4. Ascetic: our leader dislikes food and alcohol. Meals waste time and are an unnecessary interruption of work. Hunger reflects weakness.
5. Upholders of family values: the big cheese has a feisty wife and lovely children whom he adores. He relates best to others with offspring and hardly at all to those who have none or do not loudly espouse what he considers "family values". A "normal" church-going family background conclusively demonstrates the suitability of any individual for virtually any senior or managerial post.
6. Worshippers of youth: until he passes 50, the man at the top is hugely impressed by the vitality of those under 30. Any lack of experience, or judgment is to be ignored and any criticism of younger colleagues dismissed as unduly cautious, defensive and retrograde.
7. Subject to mood swings: the gaffer may shout, bang the table, kick furniture, throw small objects, humiliate and abuse. His apologists point to overtiredness resulting from overwork and dedication. This may be so, but he's also a bully.
8. Prone to tokenism: to counterbalance his capricious dislikes, the supremo likes to adopt and advance the career of the odd unlikely candidate. This demonstrates his originality of thought and brilliant hunches. It often results in an under-qualified individual with no experience being over-promoted. This person is secure whilst in favour, since no sane colleague will wish to be seen to contradict the view of the boss. The consequences may not emerge until the person eventually falls from grace. This can take years and cost a fortune.

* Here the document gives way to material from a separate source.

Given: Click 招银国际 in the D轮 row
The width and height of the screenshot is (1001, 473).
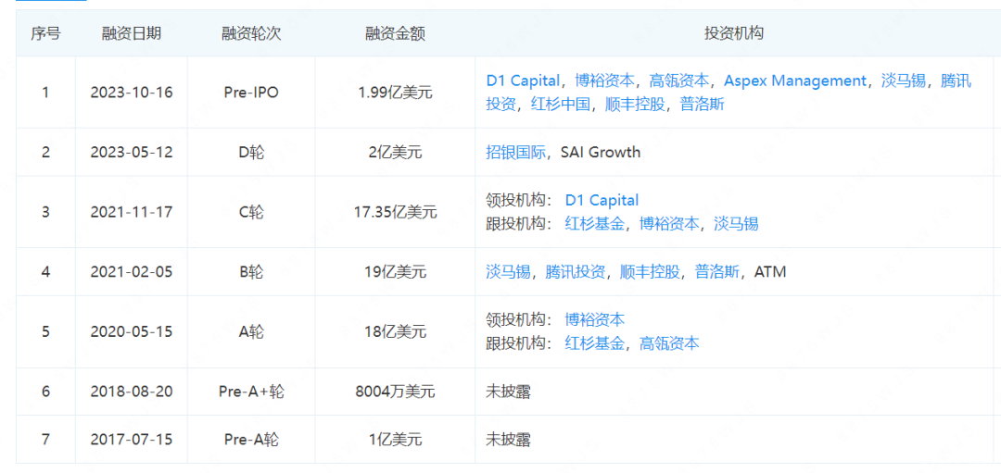Looking at the screenshot, I should pyautogui.click(x=515, y=153).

9. Sexist: the PR-conscious leader wants to be seen advancing the careers of a few selected women. They are normally the ones who see things his way and do not make waves. In reality though, the proportion of women who climb the greasy political pole or management ladder remains small.
10. Conventional: the head honcho does not approve of attitudes or ideas he does not share or understand. The key to advancement is emulating the mindset and lifestyle of the boss, whatever they may be. Conformity is still the key to the corridors of power and the executive washroom.
So now you know how some of our ruling and managing elite operate. I need another Country Slice. Pip, pip!!